If all nutrition was equal, I would STILL choose chocolate ice cream, potato chips, candy bars, hot dogs, Coke, and the like for about 80% of my meals. All the delicious, well-prepared salads, veggies, chicken, fish, fresh fruit, etc has not changed that. People do say that their tastes change over time and they no longer want that kind of thing, but for me it is difficult. I don't think about it all the time. I let it go and don't obsess (once I am off those foods for a week or so and get them out of my system), but the fact remains that I would eat pizza and brownies every day if they didn't make me unhealthy and miserable.
And then someone will say, "so have your pizza and brownies! Nothing is off limits! Just count calories, have a slice of pizza and a salad for dinner and a brownie for dessert!" Well, that's all good in theory and everything, but I cannot remember EVER eating *one slice* of pizza or *one* brownie. In fact the first thought I have is "one brownie?? It's not even worth it." Because I cannot get the experience and effect I want from one piddly brownie.
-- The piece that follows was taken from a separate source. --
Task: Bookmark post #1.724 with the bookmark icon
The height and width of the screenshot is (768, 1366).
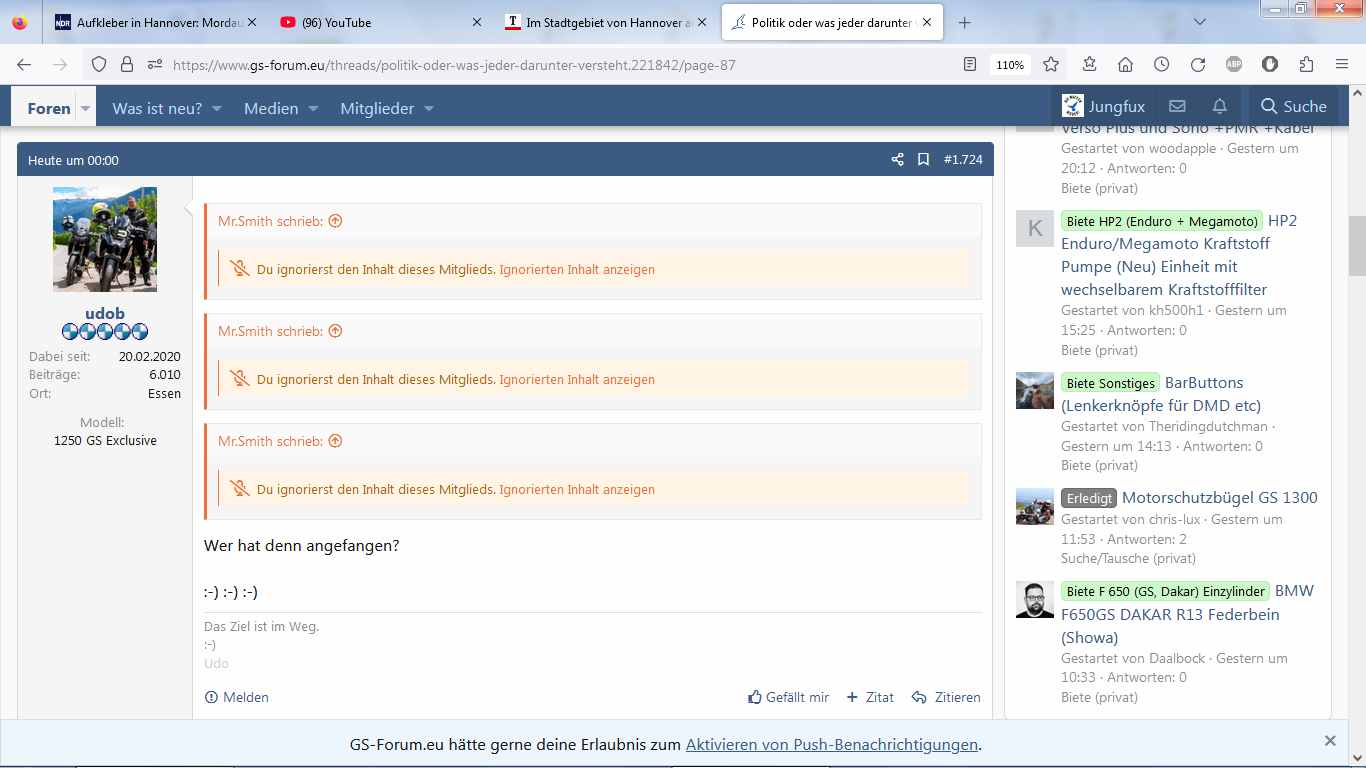Action: 923,160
Even if it is frosted. I "need" a minimum of 4 or 5 brownies and 4 or 5 slices of pizza to get "the effect." Which tells me that what I am looking for from those kinds of foods is NOT taste as much as it is an *experience.* And that explains why I would eat an entire PAN of mediocre, dry brownies that don't taste very good. I am looking for an experience that only comes with *volume.*
If I could have a healthy, strong body and eat junk food and not exercise, I'd do it.
If I could get *the experience* from carrots and chicken breast, I'd do it.
But I can't, so I make choices every day... every hour... to do what will lead me to my goals of better health and lower weight and greater strength. And I believe that *making choices* is sustainable.
THAT is what will get me to my goal and keep m there. My choices. My decision not to follow my desires all the time... not to give in to what I'd really prefer, and not to fool myself into thinking I'm "cured" or whatnot. It is always going to be my choices that take me wherever I end up, whether that be at 145 pounds or 245 pounds. Each choice is a step. And since I do not believe this eating disorder and skewed desire for food experience is, itself, something that will ever "go away," I am relying on my CHOICES... my brain, my power over my own actions... to be the sustainable thing and the factor that will get me where I want to go.